Recently we have been fortunate to work with one of our enterprise clients on the development and launch of a mission critical system running on AWS. The system carries the highest criticality rating for the enterprise, requiring complete deployment automation using their existing AWS deployment pipeline, whilst maintaining the highest levels of availability and reliability.

One of the more challenging requirements of the engagement was to deploy a highly available database running Oracle 12c. In this post we will be discussing how we achieved this by deploying Oracle RDBMS on EC2, using a combination of Oracle Data Guard and HashiCorp Consul, while outlining some of the challenges we encountered during this project.

Why not AWS RDS?

In most cases, the platform selection for Oracle database on AWS would lead towards the use of the RDS Platform as a Service with its:

  • High performance– fast and predictable with push button scaling;
  • High availability and reliability– simple, automated backup and recovery capabilities including Multi-AZ deployments and automated snapshots; and
  • Automation capabilities– automated patching and database event notification without human interaction.
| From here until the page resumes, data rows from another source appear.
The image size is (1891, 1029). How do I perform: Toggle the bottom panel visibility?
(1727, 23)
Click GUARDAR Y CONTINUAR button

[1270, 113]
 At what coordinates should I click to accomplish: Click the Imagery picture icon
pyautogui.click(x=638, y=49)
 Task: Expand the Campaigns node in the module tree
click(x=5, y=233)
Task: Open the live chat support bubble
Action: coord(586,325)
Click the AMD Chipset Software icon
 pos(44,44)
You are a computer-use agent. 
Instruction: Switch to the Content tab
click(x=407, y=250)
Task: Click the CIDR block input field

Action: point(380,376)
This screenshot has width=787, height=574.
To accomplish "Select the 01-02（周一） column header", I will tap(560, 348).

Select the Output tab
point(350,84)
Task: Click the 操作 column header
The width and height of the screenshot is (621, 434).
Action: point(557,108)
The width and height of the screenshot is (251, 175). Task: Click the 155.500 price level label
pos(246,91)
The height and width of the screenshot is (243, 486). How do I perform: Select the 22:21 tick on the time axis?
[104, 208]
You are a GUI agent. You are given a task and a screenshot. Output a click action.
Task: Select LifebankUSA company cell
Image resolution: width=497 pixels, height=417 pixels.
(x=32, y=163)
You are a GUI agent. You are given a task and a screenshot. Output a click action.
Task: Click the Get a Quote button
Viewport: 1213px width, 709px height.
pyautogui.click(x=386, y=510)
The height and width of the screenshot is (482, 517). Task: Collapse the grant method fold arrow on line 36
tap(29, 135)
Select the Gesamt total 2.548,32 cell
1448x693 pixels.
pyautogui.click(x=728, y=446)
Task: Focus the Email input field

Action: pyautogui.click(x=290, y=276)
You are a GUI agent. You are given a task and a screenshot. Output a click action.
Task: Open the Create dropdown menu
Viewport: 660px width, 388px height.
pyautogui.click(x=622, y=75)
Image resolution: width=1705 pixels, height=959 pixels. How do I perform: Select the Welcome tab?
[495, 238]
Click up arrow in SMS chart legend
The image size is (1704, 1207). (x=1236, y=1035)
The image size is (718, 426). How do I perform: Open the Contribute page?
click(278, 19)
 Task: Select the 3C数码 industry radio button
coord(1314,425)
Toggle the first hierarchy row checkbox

Unfortunately this particular application required a number of Oracle RDBMS features that were not available with the AWS RDS. Specifically the application stack required two features – Oracle Spatial and Java stored procedures, that were not available with AWS RDS when we commenced the project. Additionally, the software vendor had also not certified their product for use with RDS, leaving us with the challenge of deploying and managing our own highly available Oracle capability.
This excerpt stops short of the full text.